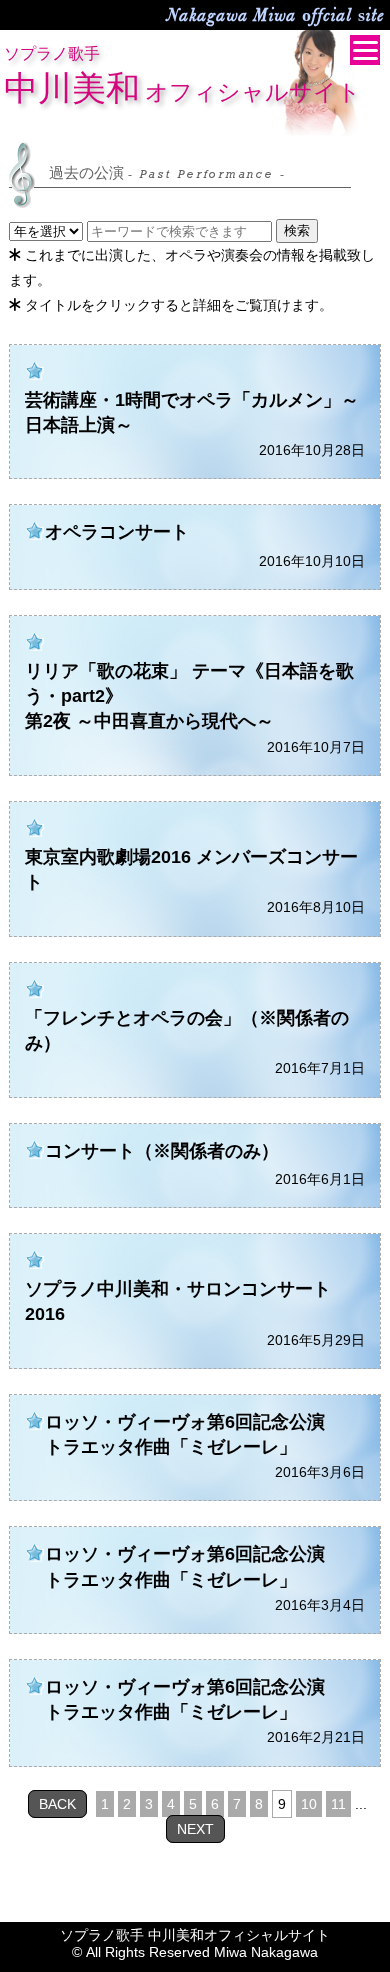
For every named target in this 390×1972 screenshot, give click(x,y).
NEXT (195, 1829)
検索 (297, 230)
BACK (57, 1804)
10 (309, 1804)
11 (338, 1804)
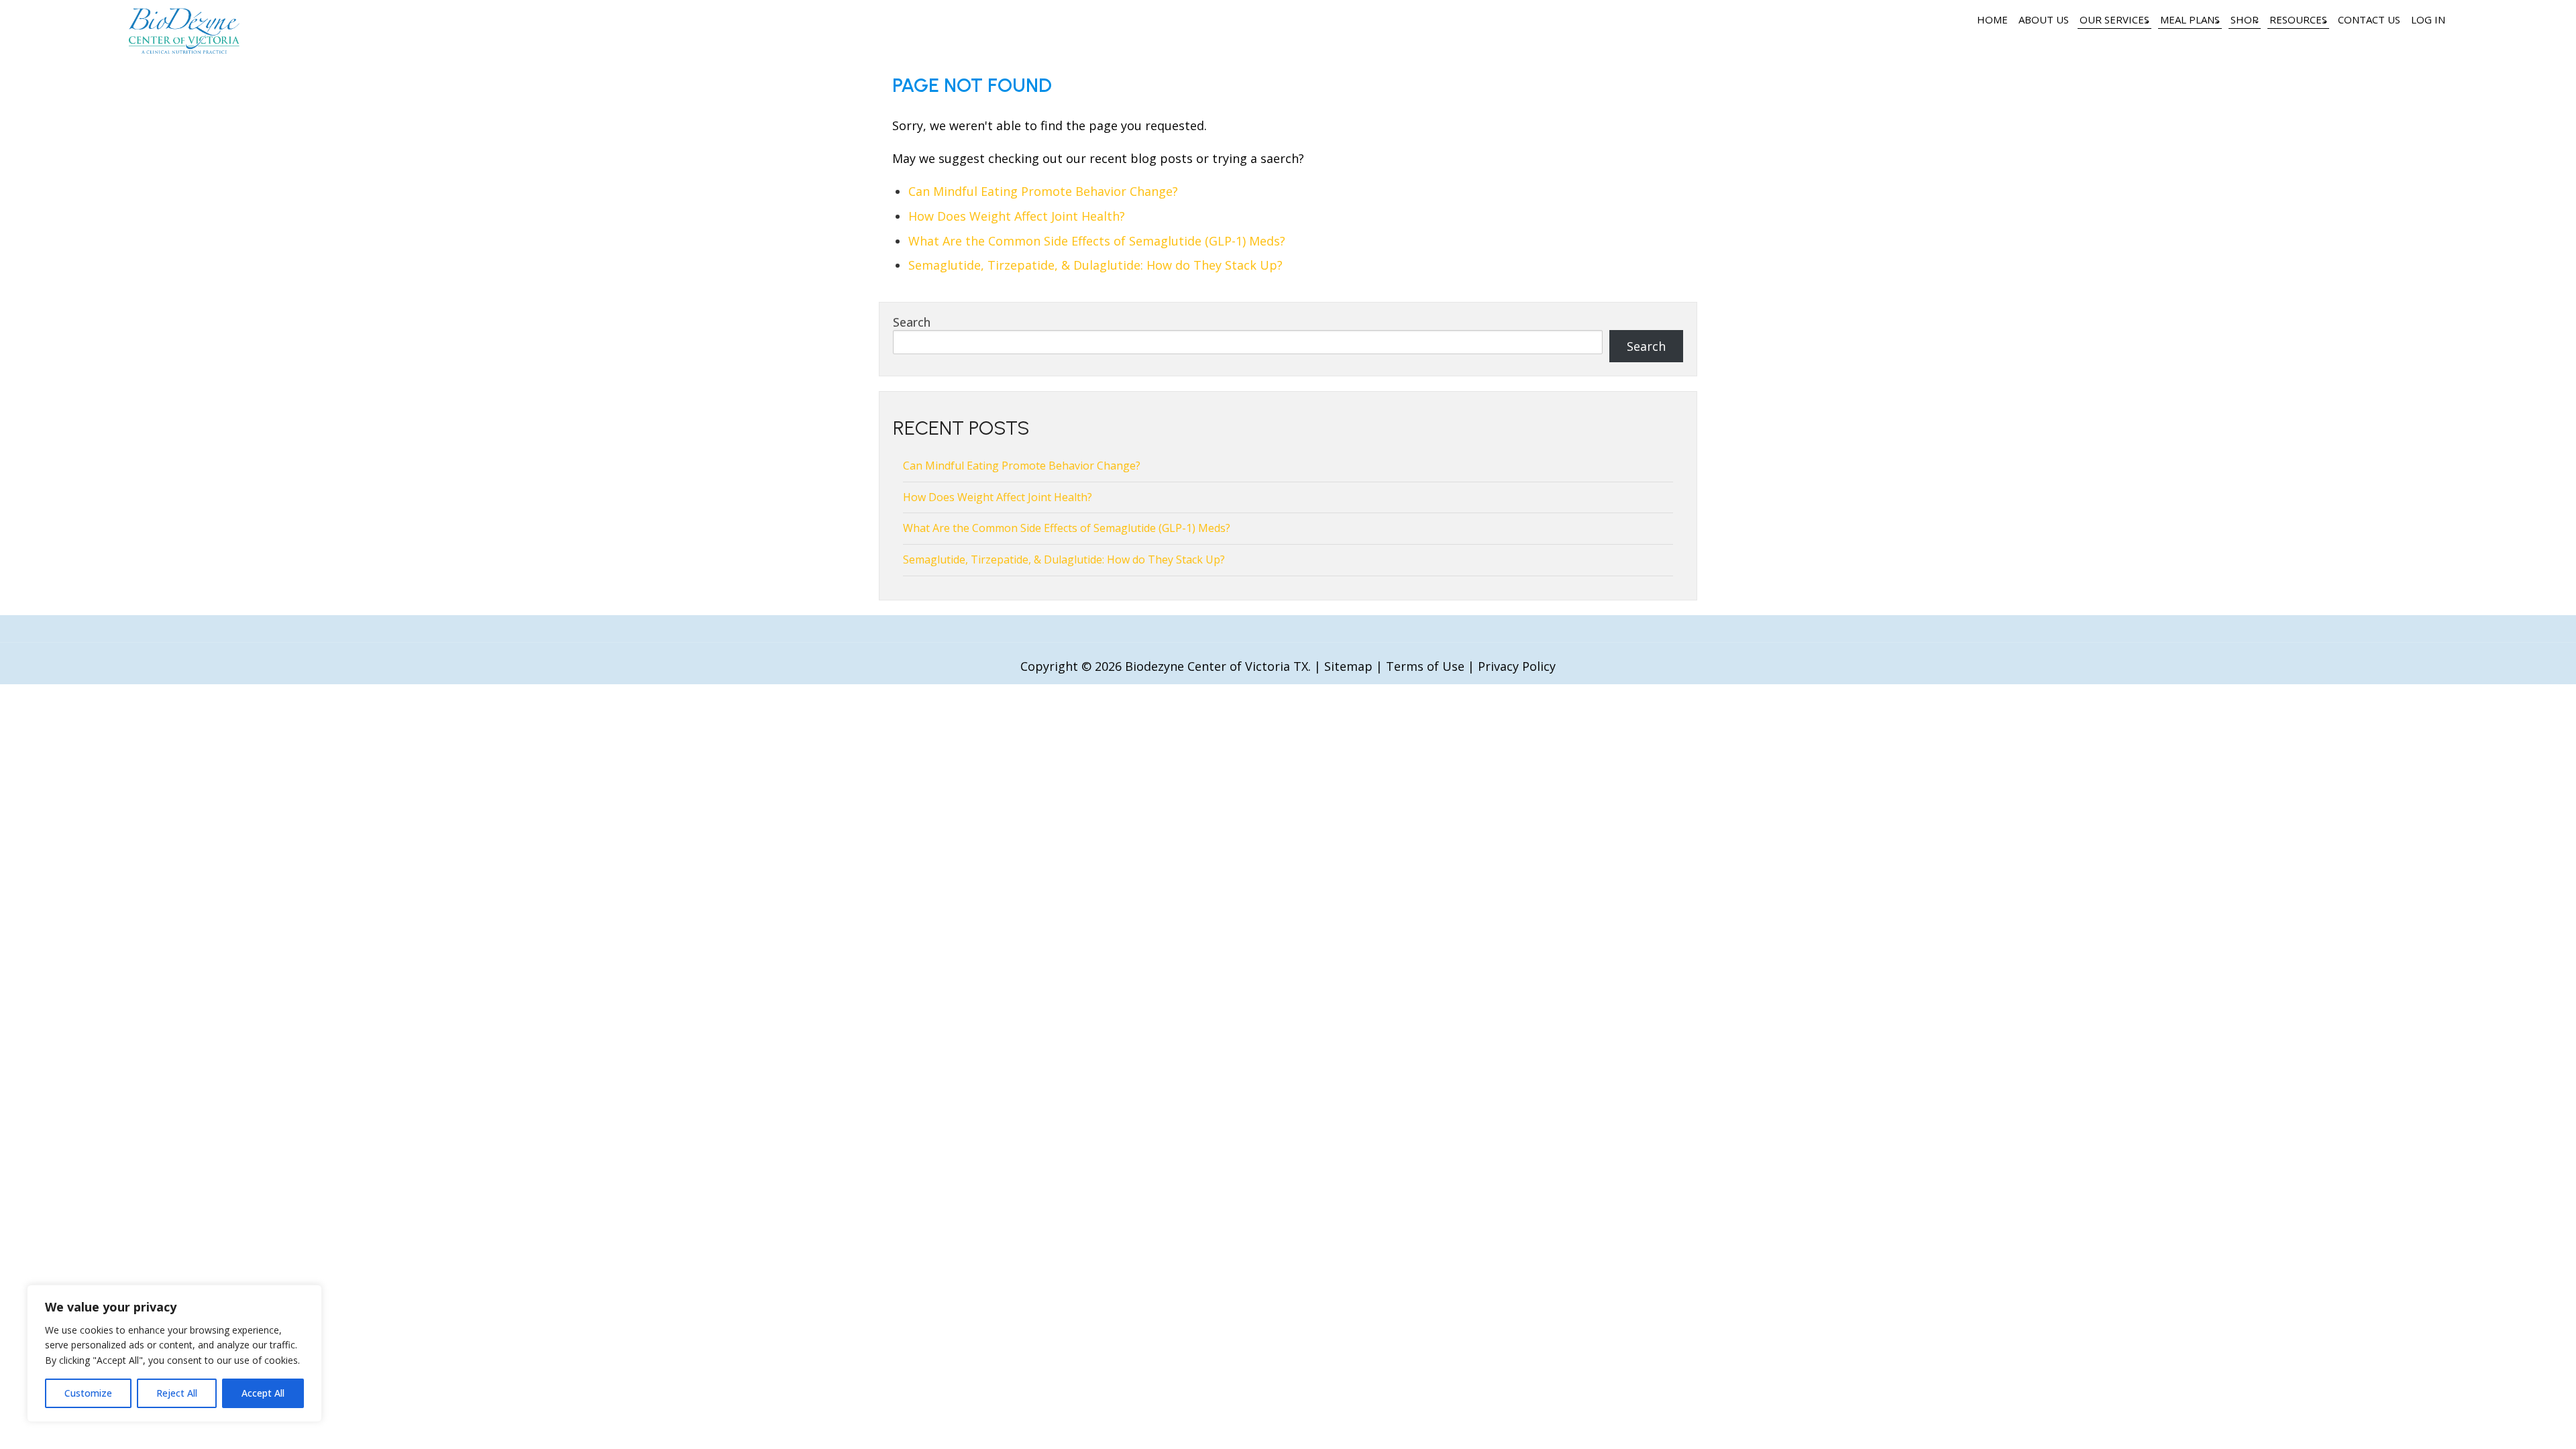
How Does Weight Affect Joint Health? (1016, 216)
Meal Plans (2190, 19)
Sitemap (1348, 666)
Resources (2298, 19)
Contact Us (2369, 19)
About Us (2044, 19)
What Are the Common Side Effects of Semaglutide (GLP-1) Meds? (1096, 241)
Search (911, 322)
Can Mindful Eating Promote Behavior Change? (1043, 191)
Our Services (2114, 19)
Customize (88, 1393)
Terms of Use (1425, 666)
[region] (174, 1353)
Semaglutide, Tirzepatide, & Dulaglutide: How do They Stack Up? (1095, 265)
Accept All (262, 1393)
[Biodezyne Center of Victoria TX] (184, 49)
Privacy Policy (1517, 666)
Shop (2245, 19)
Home (1992, 19)
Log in (2428, 19)
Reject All (176, 1393)
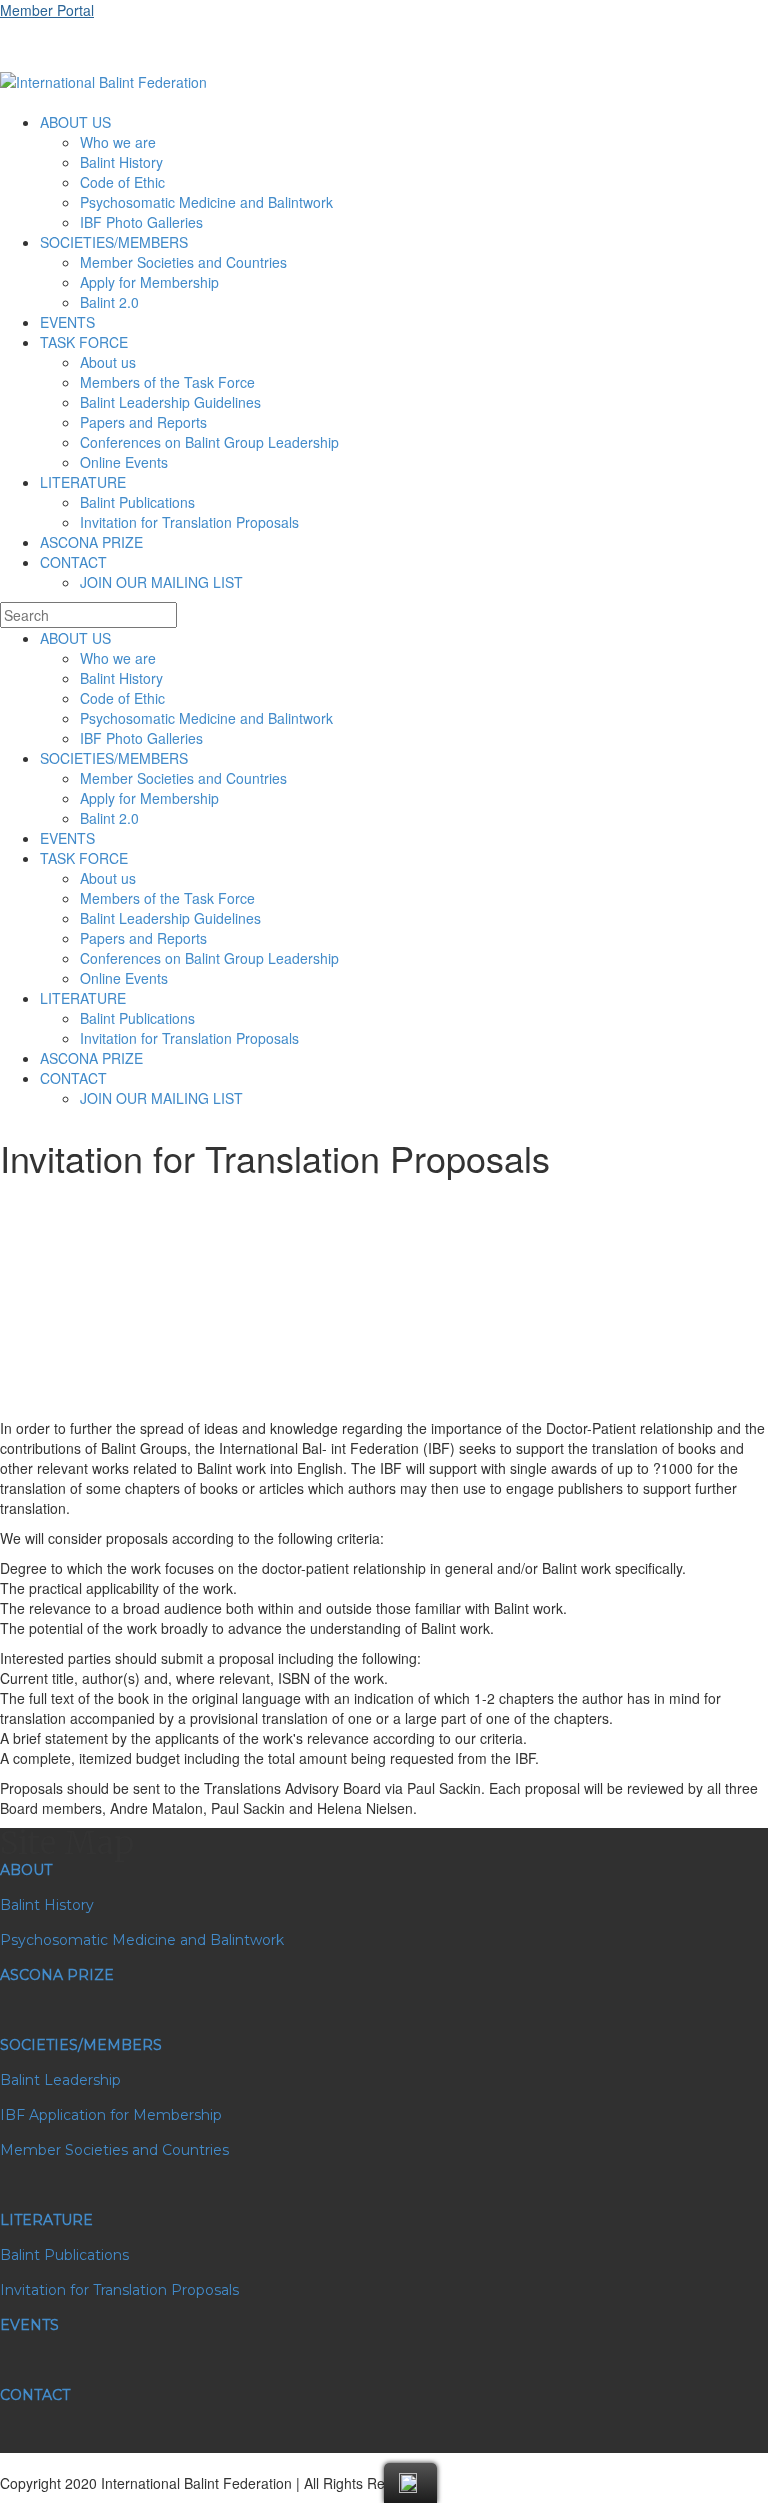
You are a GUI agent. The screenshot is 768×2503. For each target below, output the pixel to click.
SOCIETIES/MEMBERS (114, 242)
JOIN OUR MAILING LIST (161, 582)
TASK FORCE (84, 342)
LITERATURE (83, 482)
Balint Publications (137, 502)
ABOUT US (75, 122)
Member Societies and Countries (183, 262)
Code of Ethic (122, 182)
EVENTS (67, 322)
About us (108, 362)
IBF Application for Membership (111, 2115)
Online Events (124, 462)
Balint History (121, 162)
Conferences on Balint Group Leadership (209, 442)
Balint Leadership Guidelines (170, 402)
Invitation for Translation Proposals (189, 522)
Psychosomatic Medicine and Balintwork (206, 202)
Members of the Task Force (167, 382)
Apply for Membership (149, 282)
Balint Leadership (60, 2080)
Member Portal (47, 10)
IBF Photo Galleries (141, 222)
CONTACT (73, 562)
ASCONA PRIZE (91, 542)
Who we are (118, 142)
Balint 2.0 (109, 302)
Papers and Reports (143, 422)
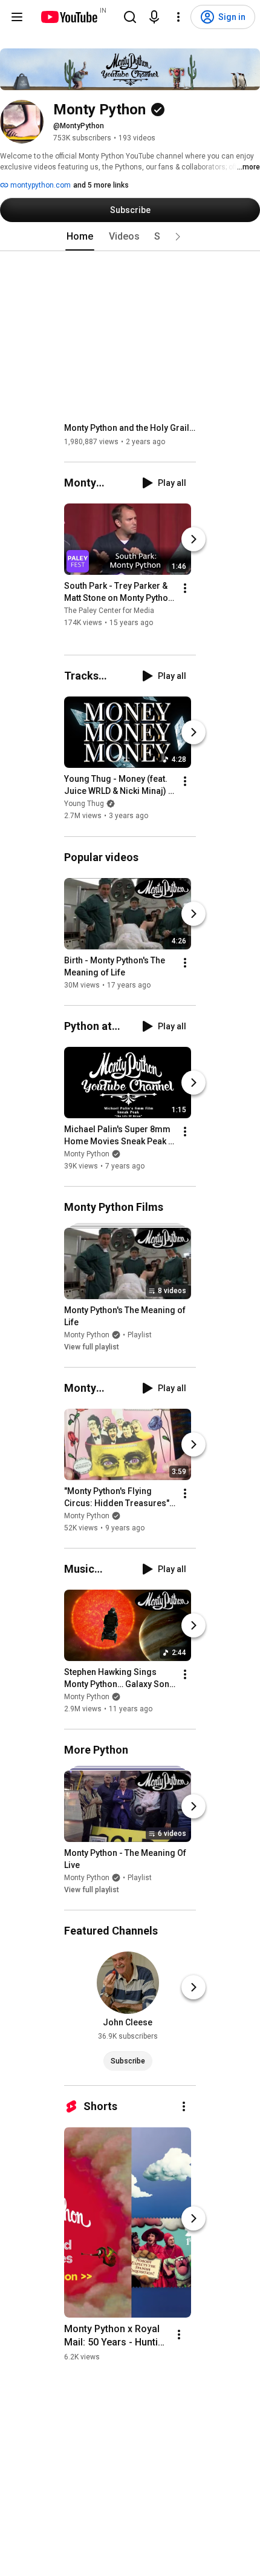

☆ ☆ ☆ ☆ ☆

» **What the task requires**:
Leaving out the pictures, repeat all the entries exactly as they stand.

» **Exercise answer**:
For every named target in this 390×1972 screenshot, give click(x,y).
NEXT (195, 1829)
検索 (297, 230)
BACK (57, 1804)
10 (309, 1804)
11 (338, 1804)
How Does Weight Affect Joint Health? (1016, 216)
Meal Plans (2190, 19)
Sitemap (1348, 666)
Resources (2298, 19)
Contact Us (2369, 19)
About Us (2044, 19)
What Are the Common Side Effects of Semaglutide (GLP-1) Meds? (1096, 241)
Search (911, 322)
Can Mindful Eating Promote Behavior Change? (1043, 191)
Our Services (2114, 19)
Customize (88, 1393)
Terms of Use (1425, 666)
[region] (174, 1353)
Semaglutide, Tirzepatide, & Dulaglutide: How do They Stack Up? (1095, 265)
Accept All (262, 1393)
[Biodezyne Center of Victoria TX] (184, 49)
Privacy Policy (1517, 666)
Shop (2245, 19)
Home (1992, 19)
Log in (2428, 19)
Reject All (176, 1393)
You are a GUI agent. The screenshot is 768×2503. For each target below, output the pixel to click.
SOCIETIES/MEMBERS (114, 242)
JOIN OUR MAILING LIST (161, 582)
TASK FORCE (84, 342)
LITERATURE (83, 482)
Balint Publications (137, 502)
ABOUT US (75, 122)
Member Societies and Countries (183, 262)
Code of Ethic (122, 182)
EVENTS (67, 322)
About us (108, 362)
IBF Application for Membership (111, 2115)
Online Events (124, 462)
Balint History (121, 162)
Conferences on Balint Group Leadership (209, 442)
Balint Leadership Guidelines (170, 402)
Invitation for Translation Proposals (189, 522)
Psychosomatic Medicine and Balintwork (206, 202)
Members of the Task Force (167, 382)
Apply for Membership (149, 282)
Balint Leadership (60, 2080)
Member Portal (47, 10)
IBF Photo Galleries (141, 222)
CONTACT (73, 562)
ASCONA PRIZE (91, 542)
Who we are (118, 142)
Balint 2.0 (109, 302)
Papers and Reports (143, 422)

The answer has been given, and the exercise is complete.